Definition of renal damage induced by contrast material: A rise in serum creatinine >= 1 mg/dL following the procedure.
Risk Factors Reported as Associated with Contrast-Induced Acute Renal Nephrotoxicity
Patient specifics:
(1) increasing age (not specified)
(2) male gender
Hydration status:
(1) volume depletion
(2) dehydration
Concurrent renal disease:
(1) renal insufficiency
(2) proteinuria
(3) hyperuricemia (possibly reflecting gout nephropathy)

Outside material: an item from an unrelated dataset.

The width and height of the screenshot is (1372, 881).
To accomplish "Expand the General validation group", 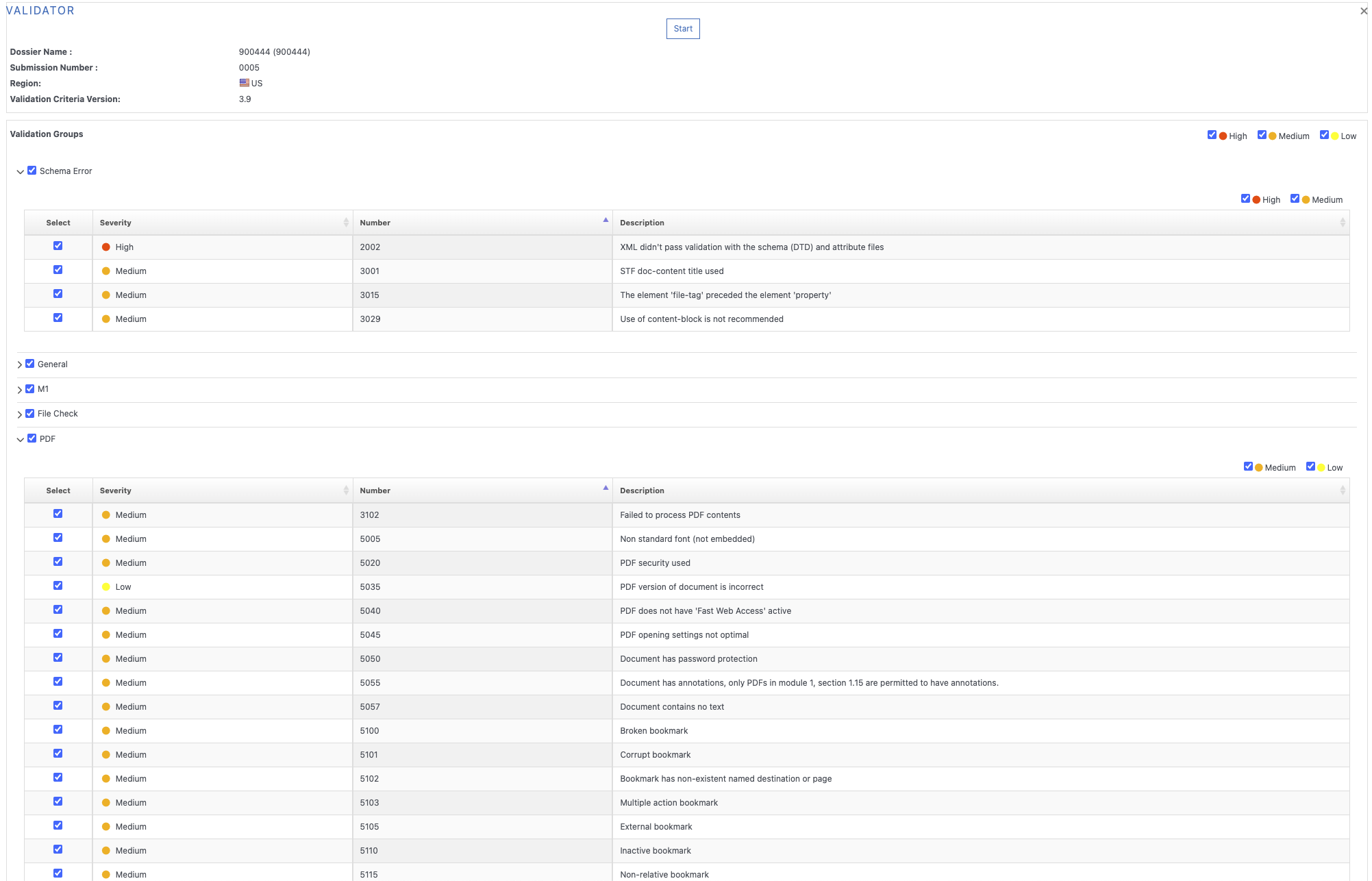I will point(20,365).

(4) exposure to other nephrotoxins
(5) renal transplantation
Other concurrent disease:
(1) anemia
(2) diabetes mellitus (presence or absence of renal disease not stated)
(3) multiple myeloma
(4) cardiovascular disease
(5) hypertension
(6) abnormal liver function
Contrast material-related:
(1) repeated exposure to radiocontrast materials over a few days
(2) volume of contrast material used (risk increases with greater volume)
(3) manner of infusion (intra-arterial vs intravenous)
NOTE: Some of these factors (dose of contrast material, route of administration, presence of diabetes) have not been confirmed as conferring significant risk.
Purpose: To determine if risk factors for renal injury following use of radiocontrast material are present.